En estos aprendizajes físicos, para que las criaturas se desarrollen sanas, la única función de los padres debe ser la de no entorpecerles.

Los niños necesitan experimentar, por sí mismos, en un entorno seguro para perfeccionar estos avances y desarrollar los músculos y las redes neuronales implicadas en ellos. En estos casos, el papel del adulto debe limitarse a dejarles practicar para que sean ellos los que, siguiendo su propia programación, maduren.

Los niños siempre necesitan tu atención

No obstante, a pesar de que estén inmersos en un proceso de autorregulación, nunca se debe olvidar que los niños pequeños, para sentirse seguros y atreverse a probar nuevos movimientos, siempre necesitan saber que sus padres o cuidadores están cerca.

Este tipo de hitos autorregulados se producen en procesos físicos programados en nuestra especie, tales como mamar, dormir, andar o hablar. Sin embargo, en otros tipos de aprendizajes madurativos como puedan ser el emocional o el social, la cuestión se vuelve mucho más peliaguda.

Los pequeños requieren años de práctica acompañada y supervisada por adultos –principalmente sus padres– equilibrados y maduros para lograr convertirse en personas autónomas e independientes, capaces de desenvolverse con soltura en la complejidad del mundo social.

Las consecuencias del "dejar hacer"

Los niños a los que no se les acompaña emocionalmente o cuyos padres no intervienen en las riñas que pueden tener con sus amigos o compañeros (incluso cuando es evidente que están sufriendo situaciones de abuso de poder) crecen con un profundo sentimiento de soledad y abandono.

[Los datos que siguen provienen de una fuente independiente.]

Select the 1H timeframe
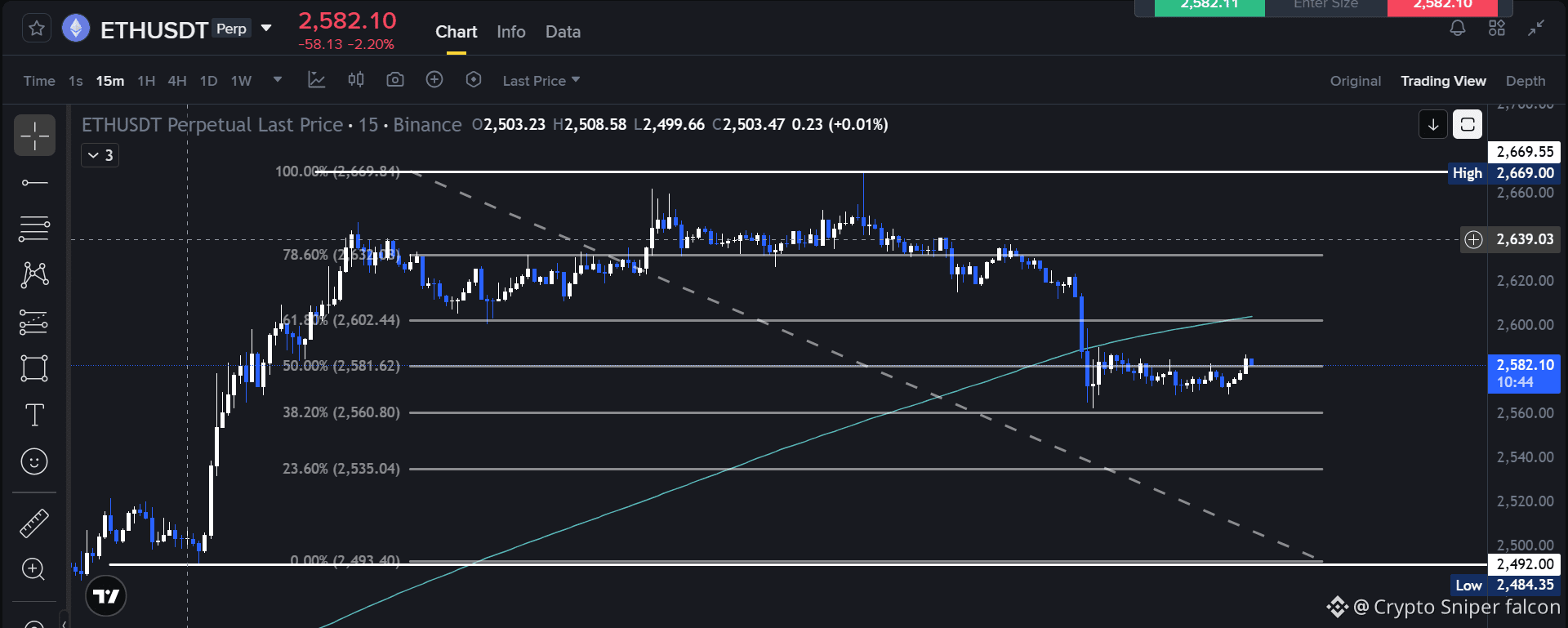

La intención de estos padres al dejarles solos es que ganen autonomía. Sin embargo, lo que consiguen al no intervenir es que sus hijos crezcan mucho más sumisos y dependientes. Estos niños experimentan un gran sentimiento de desamparo y muchos de ellos no dejan de preguntarse en su interior dónde están sus padres o por qué no merecen ser defendidos.

Para que los niños crezcan sanos y se conviertan en adultos seguros de sí mismos e independientes necesitan haberse sentido acompañados y protegidos por sus padres en su niñez.

Los padres, por acción o por omisión, ejercen de modelo emocional para sus hijos. Ellos son los que enseñan a los pequeños la forma de comunicar sus emociones, de gestionarlas y de resolver sus conflictos.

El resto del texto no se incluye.